Hi all,

Since everybody seems to be having fun building new filesystems these
days, I thought I should join the party. Tux3 is the spiritual and
moral successor of Tux2, the most famous filesystem that was never
released.[1] In the ten years since Tux2 was prototyped on Linux
2.2.13 we have all learned a thing or two about filesystem design. Tux3
is a write anywhere, atomic commit, btree based versioning filesystem.
As part of this work, the venerable HTree design used in Ext3 and
Lustre is getting a rev to better support NFS and possibly become more
efficient.

The main purpose of Tux3 is to embody my new ideas on storage data
versioning. The secondary goal is to provide a more efficient
snapshotting and replication method for the Zumastor NAS project, and a
tertiary goal is to be better than ZFS.

Tux3 is big endian as the Great Penguin intended.

General Description

In broad outline, Tux3 is a conventional node/file/directory design
with wrinkles. A Tux3 inode table is a btree with versioned attributes
at the leaves. A file is an inode attribute that is a btree with
versioned extents at the leaves. Directory indexes are mapped into
directory file blocks as with HTree. Free space is mapped by a btree
with extents at the leaves.

The interesting part is the way inode attributes and file extents are
versioned. Unlike the currently fashionable recursive copy on write
designs with one tree root per version[2], Tux3 stores all its
versioning information in the leaves of btrees using the versioned
pointer algorithms described in detail here:

http://lwn.net/Articles/288896/

This method promises a significant shrinkage of metadata for heavily
versioned filesystems as compared to ZFS and Btrfs. The distinction
between Tux3 style versioning and WAFL style versioning used by ZFS and
Btrfs is analogous to the distinction between delta and weave encoding
for version control systems. In fact Tux3's pointer versioning
algorithms were derived from a binary weave technique I worked on
earlier for version control back in the days when we were all racing for
the glory of replacing the proprietary Bitkeeper system for kernel
version control.[3]

Filesystem Characteristics and Limits

* Versioning of individual files, directories or entire filesystem
* Remote replication of single files, directories or entire filesystem
* All versions (aka snapshots) writable
* 2^60 maximum file size
* 2^60 maximum volume size
* 2^48 maximum versions
* 2^48 maximum inodes
* Variable sized, dynamically allocated inodes
* New versioning method (Versioned pointers)
- versioned extents for file/directory data
- versioned standard attributes (e.g. mode, uid, mtime, size)
- versioned extended attributes (including immediate file data)
* New atomic update method (Forward logging)
* New physically stable directory index (PHTree)
* Btree backpointers for robust fsck

Forward Logging

Atomic update in Tux3 is via a new method called forward logging that
avoids the double writes of conventional journalling and the recursive
copy behavior of copy on write.

Each update transaction is a series of data blocks followed by a commit
block.
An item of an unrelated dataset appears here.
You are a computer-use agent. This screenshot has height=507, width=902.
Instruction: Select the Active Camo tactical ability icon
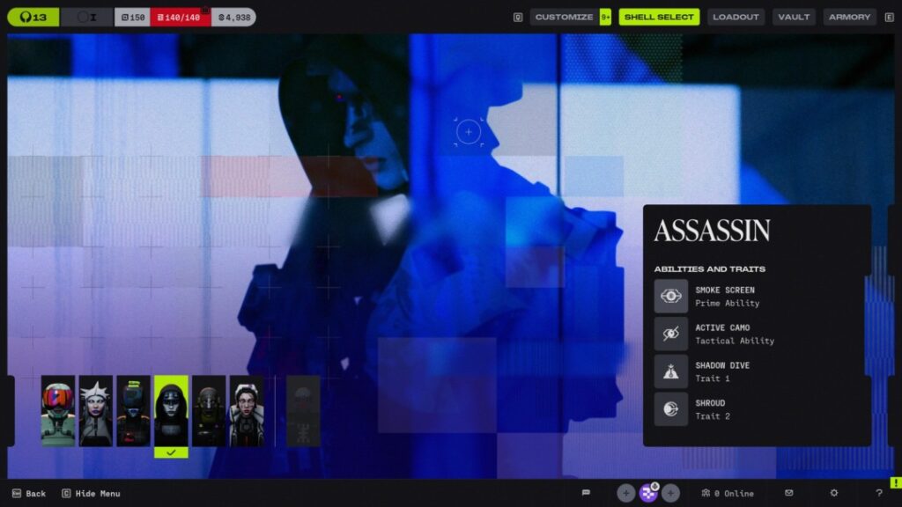click(x=670, y=334)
Each commit block either stores the location where the next
commit block will be if it is known, otherwise it is the end of a chain
of commits. The start of each chain of commits is referenced from the
superblock.

Commit data may be logical or physical. Logical updates are first
applied to the target structure in memory (usually a inode table block
or file index block) then the changed blocks are logged physically
before being either applied to the final destination or implicitly
merged with the destination via logical logging. This multi level
logging sounds like a lot of extra writing, but it is not because the
logical updates are more compact than physical block updates and many of
them can be logged with a periodic rollup pass to perform the physical
or higher level logical updates.

A typical write transaction therefore looks like a single data extent
followed by one commit block, which can be written anywhere on the disk.
This is about as efficient as it is possible for an atomic update to be.

Fragmention Control

Versioning filesystems on rotating media are prone to fragmentation.
With a write-anywhere strategy, we have a great deal of latitude in
choosing where to write, but translating that ability into minimzing
read seeks is far from easy. For metadata, we can fall back to update
in place using the forward logging method acting as a "write twice"
journal. Because the metadata is small (at least when the filesystem is
not heavily versioned) sufficient space of the single commit block
required to logically log a metadata update will normally be available
near the original location and the update in place fallback will not
often be needed.

When there is no choice but to write new data far away from the original
location, a method called "write bouncing" is to be used, where the
allocation target is redirected according to a generating function to a
new target zone some distance away from the original one. If that zone
is too crowded, then the next candidate zone further away will be
checked and so on, until the entire volume has been checked for
available space. (Analogous to a quadratic hash.) What this means is,
even though seeking to changed blocks of a large file is not entirely
avoided, at least it can be kept down to a few seeks in most cases. File
readahead will help a lot here, because a number of outlying extents can
be picked up in one pass. Physical readahead would help even more, to
deal with cross-file fragmentation in a directory.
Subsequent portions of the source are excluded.